TASK DIRECTIONS> Below are the records; copy exactly the stretch from the line containing "Task: Click Cano" through the line containing "Viewport: 1456px width, 819px height.", both ends included, and nothing else.

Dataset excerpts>
++++++++++

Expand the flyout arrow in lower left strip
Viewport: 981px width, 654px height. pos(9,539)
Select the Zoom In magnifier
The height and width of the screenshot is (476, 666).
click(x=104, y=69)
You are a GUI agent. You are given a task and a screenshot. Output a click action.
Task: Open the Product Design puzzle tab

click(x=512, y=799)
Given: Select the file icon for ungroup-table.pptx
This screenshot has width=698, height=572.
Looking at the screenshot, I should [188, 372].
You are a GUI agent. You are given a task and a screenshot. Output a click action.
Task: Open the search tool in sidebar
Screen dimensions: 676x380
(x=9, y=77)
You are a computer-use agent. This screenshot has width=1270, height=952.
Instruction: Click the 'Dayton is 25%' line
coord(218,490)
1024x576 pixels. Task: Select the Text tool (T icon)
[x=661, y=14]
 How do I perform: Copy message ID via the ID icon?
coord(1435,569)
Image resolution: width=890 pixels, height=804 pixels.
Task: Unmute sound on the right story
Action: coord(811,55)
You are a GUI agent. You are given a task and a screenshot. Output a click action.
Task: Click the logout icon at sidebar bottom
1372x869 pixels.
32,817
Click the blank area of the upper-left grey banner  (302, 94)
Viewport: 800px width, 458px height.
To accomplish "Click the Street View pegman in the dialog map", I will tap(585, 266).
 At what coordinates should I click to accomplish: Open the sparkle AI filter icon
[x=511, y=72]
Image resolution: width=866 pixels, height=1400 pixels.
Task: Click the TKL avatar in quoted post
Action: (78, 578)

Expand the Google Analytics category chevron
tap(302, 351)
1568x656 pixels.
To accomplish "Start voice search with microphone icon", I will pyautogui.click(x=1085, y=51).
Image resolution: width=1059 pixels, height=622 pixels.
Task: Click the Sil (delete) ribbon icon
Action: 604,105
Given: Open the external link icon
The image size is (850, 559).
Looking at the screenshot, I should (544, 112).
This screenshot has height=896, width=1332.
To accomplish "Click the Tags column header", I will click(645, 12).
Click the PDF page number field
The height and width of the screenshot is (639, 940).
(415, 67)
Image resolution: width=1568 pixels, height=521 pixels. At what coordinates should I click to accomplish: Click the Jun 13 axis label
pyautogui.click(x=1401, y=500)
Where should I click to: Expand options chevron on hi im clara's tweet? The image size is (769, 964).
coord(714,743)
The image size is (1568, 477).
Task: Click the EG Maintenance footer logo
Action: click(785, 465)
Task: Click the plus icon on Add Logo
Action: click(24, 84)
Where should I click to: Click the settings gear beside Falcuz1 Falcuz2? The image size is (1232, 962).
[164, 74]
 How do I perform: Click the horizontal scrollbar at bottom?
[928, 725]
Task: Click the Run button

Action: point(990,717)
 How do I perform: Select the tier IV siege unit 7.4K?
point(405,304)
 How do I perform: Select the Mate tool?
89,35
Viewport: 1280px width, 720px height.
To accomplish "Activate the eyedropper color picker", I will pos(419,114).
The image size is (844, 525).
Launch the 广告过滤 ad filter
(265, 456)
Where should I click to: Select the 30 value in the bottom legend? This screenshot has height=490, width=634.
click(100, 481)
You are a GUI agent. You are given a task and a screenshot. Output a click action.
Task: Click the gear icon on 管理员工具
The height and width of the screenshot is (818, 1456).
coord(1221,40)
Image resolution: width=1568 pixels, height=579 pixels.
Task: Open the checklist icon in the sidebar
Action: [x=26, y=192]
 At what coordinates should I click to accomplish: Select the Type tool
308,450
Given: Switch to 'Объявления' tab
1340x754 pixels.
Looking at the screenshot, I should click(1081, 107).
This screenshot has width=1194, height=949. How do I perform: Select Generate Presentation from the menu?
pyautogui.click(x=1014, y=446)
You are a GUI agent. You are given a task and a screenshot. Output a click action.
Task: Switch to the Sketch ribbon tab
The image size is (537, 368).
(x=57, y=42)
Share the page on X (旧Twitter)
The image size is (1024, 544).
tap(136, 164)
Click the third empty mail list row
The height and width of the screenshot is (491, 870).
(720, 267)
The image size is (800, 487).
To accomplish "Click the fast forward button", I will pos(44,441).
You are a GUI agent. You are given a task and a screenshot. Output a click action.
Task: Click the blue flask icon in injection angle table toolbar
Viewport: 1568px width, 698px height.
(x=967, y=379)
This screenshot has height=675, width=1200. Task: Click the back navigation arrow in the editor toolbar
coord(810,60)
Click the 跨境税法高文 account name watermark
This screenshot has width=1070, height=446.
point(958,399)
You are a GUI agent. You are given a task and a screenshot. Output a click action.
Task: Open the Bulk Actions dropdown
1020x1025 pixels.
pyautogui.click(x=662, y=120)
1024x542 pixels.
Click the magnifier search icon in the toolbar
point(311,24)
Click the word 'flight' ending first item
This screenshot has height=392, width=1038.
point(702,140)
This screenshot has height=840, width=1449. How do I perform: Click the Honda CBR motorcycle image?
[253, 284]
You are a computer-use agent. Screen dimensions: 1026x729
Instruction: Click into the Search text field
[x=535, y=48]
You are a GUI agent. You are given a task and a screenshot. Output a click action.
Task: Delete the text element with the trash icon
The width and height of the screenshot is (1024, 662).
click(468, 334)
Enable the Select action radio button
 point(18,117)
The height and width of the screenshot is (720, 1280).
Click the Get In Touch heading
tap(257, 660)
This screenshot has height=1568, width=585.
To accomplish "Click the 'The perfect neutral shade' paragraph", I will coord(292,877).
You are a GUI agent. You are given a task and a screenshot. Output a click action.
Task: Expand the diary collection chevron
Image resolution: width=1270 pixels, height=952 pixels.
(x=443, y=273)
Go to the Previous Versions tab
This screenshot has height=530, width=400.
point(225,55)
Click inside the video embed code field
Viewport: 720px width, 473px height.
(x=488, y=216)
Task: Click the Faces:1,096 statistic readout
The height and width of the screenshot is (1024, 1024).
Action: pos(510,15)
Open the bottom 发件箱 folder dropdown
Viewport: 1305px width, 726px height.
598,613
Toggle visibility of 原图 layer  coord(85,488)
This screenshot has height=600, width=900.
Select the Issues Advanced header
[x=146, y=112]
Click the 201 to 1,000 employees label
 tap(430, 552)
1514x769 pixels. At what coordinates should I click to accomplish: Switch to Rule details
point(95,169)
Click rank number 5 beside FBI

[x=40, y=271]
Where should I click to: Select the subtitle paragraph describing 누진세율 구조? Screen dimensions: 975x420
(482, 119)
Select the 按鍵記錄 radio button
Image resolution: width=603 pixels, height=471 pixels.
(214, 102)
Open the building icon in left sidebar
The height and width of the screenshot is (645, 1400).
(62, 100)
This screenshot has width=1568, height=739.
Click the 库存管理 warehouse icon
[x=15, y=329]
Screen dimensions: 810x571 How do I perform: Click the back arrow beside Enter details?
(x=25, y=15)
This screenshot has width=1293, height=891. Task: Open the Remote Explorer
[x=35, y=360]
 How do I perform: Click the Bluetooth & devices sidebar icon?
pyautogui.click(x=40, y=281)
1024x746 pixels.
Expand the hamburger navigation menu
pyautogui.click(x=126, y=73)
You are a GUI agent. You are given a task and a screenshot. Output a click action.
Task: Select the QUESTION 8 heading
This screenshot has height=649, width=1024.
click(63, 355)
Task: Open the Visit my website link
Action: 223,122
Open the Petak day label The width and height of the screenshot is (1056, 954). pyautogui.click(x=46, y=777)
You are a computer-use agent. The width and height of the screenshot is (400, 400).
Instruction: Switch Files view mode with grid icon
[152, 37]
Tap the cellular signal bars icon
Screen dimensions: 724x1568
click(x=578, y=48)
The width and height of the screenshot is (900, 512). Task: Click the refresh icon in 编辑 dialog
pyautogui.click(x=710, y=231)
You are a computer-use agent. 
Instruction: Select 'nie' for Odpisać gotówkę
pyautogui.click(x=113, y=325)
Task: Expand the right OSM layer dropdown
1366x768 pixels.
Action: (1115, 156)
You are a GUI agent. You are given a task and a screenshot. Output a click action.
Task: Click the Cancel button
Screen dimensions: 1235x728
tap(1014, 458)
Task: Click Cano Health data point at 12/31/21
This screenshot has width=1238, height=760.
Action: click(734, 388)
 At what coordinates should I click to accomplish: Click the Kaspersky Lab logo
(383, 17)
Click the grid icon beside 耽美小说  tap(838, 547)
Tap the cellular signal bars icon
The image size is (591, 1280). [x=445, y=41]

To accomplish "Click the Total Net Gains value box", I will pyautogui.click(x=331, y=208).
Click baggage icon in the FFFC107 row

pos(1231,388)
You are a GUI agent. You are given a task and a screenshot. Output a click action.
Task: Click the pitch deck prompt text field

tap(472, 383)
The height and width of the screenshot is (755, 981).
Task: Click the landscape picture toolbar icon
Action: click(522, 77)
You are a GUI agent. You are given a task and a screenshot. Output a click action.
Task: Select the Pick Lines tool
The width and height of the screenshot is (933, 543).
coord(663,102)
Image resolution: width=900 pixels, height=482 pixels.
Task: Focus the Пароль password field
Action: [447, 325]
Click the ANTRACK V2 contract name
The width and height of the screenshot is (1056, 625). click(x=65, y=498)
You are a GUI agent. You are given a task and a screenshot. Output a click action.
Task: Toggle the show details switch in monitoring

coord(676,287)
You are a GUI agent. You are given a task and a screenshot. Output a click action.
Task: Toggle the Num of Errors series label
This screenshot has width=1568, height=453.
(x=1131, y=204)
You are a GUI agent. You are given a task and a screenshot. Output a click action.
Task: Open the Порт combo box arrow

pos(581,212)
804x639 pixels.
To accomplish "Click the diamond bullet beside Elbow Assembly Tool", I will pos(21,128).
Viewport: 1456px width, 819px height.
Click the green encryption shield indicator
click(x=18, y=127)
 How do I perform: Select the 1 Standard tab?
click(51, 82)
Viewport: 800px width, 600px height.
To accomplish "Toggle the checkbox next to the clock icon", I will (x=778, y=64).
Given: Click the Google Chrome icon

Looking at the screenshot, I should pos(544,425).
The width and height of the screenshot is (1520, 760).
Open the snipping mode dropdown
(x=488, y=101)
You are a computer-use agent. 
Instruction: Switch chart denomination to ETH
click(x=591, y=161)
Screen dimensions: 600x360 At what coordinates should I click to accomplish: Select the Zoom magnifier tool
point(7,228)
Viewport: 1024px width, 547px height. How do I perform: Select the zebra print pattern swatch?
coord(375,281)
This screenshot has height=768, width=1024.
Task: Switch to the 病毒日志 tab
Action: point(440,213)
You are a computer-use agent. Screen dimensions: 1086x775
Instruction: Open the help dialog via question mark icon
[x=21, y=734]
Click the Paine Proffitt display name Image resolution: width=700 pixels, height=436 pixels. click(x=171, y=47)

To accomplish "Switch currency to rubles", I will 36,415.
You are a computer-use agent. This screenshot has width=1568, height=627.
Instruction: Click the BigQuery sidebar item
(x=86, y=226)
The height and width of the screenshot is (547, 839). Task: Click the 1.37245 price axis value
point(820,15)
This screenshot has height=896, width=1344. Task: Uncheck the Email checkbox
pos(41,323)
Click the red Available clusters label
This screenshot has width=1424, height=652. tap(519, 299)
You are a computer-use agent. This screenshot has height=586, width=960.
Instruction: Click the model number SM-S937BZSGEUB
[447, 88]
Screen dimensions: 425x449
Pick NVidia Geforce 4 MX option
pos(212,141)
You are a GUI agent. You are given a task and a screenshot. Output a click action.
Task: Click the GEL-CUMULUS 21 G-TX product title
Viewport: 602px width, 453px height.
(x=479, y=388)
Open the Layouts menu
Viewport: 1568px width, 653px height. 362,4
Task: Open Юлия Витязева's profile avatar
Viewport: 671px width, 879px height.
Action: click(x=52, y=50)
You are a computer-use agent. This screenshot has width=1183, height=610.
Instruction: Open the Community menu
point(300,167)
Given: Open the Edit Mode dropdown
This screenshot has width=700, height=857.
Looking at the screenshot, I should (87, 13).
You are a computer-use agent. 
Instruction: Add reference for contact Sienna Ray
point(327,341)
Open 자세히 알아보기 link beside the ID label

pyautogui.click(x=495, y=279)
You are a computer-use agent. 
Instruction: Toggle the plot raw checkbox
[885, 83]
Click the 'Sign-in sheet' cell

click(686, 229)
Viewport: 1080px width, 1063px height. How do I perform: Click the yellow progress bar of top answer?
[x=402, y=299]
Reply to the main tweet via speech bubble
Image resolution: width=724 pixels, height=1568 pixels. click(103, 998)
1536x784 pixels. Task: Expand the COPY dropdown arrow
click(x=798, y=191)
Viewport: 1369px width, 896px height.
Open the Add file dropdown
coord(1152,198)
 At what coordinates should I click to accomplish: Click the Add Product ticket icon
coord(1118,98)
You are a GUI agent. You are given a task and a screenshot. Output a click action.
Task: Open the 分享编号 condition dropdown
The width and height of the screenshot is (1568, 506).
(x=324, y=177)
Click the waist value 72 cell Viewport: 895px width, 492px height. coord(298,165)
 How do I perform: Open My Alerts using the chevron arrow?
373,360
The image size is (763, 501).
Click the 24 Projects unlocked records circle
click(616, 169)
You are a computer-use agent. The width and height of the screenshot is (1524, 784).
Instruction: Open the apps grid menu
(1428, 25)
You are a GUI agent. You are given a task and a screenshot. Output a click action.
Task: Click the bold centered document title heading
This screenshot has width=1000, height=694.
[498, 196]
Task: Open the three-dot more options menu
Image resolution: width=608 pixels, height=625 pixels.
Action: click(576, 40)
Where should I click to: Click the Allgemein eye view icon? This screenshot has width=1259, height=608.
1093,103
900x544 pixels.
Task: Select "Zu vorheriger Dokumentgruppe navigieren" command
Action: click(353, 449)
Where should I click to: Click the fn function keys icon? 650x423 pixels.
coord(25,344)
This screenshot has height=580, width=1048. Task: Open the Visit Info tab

++++++++++

RESPONSE TO THIS EXERCISE>
Task: Click Cano Health data point at 12/31/21
This screenshot has width=1238, height=760.
Action: click(734, 388)
 At what coordinates should I click to accomplish: Click the Kaspersky Lab logo
(383, 17)
Click the grid icon beside 耽美小说  tap(838, 547)
Tap the cellular signal bars icon
The image size is (591, 1280). [x=445, y=41]

To accomplish "Click the Total Net Gains value box", I will pyautogui.click(x=331, y=208).
Click baggage icon in the FFFC107 row

pos(1231,388)
You are a GUI agent. You are given a task and a screenshot. Output a click action.
Task: Click the pitch deck prompt text field

tap(472, 383)
The height and width of the screenshot is (755, 981).
Task: Click the landscape picture toolbar icon
Action: click(522, 77)
You are a GUI agent. You are given a task and a screenshot. Output a click action.
Task: Select the Pick Lines tool
The width and height of the screenshot is (933, 543).
coord(663,102)
Image resolution: width=900 pixels, height=482 pixels.
Task: Focus the Пароль password field
Action: [447, 325]
Click the ANTRACK V2 contract name
The width and height of the screenshot is (1056, 625). click(x=65, y=498)
You are a GUI agent. You are given a task and a screenshot. Output a click action.
Task: Toggle the show details switch in monitoring

coord(676,287)
You are a GUI agent. You are given a task and a screenshot. Output a click action.
Task: Toggle the Num of Errors series label
This screenshot has width=1568, height=453.
(x=1131, y=204)
You are a GUI agent. You are given a task and a screenshot. Output a click action.
Task: Open the Порт combo box arrow

pos(581,212)
804x639 pixels.
To accomplish "Click the diamond bullet beside Elbow Assembly Tool", I will pos(21,128).
Viewport: 1456px width, 819px height.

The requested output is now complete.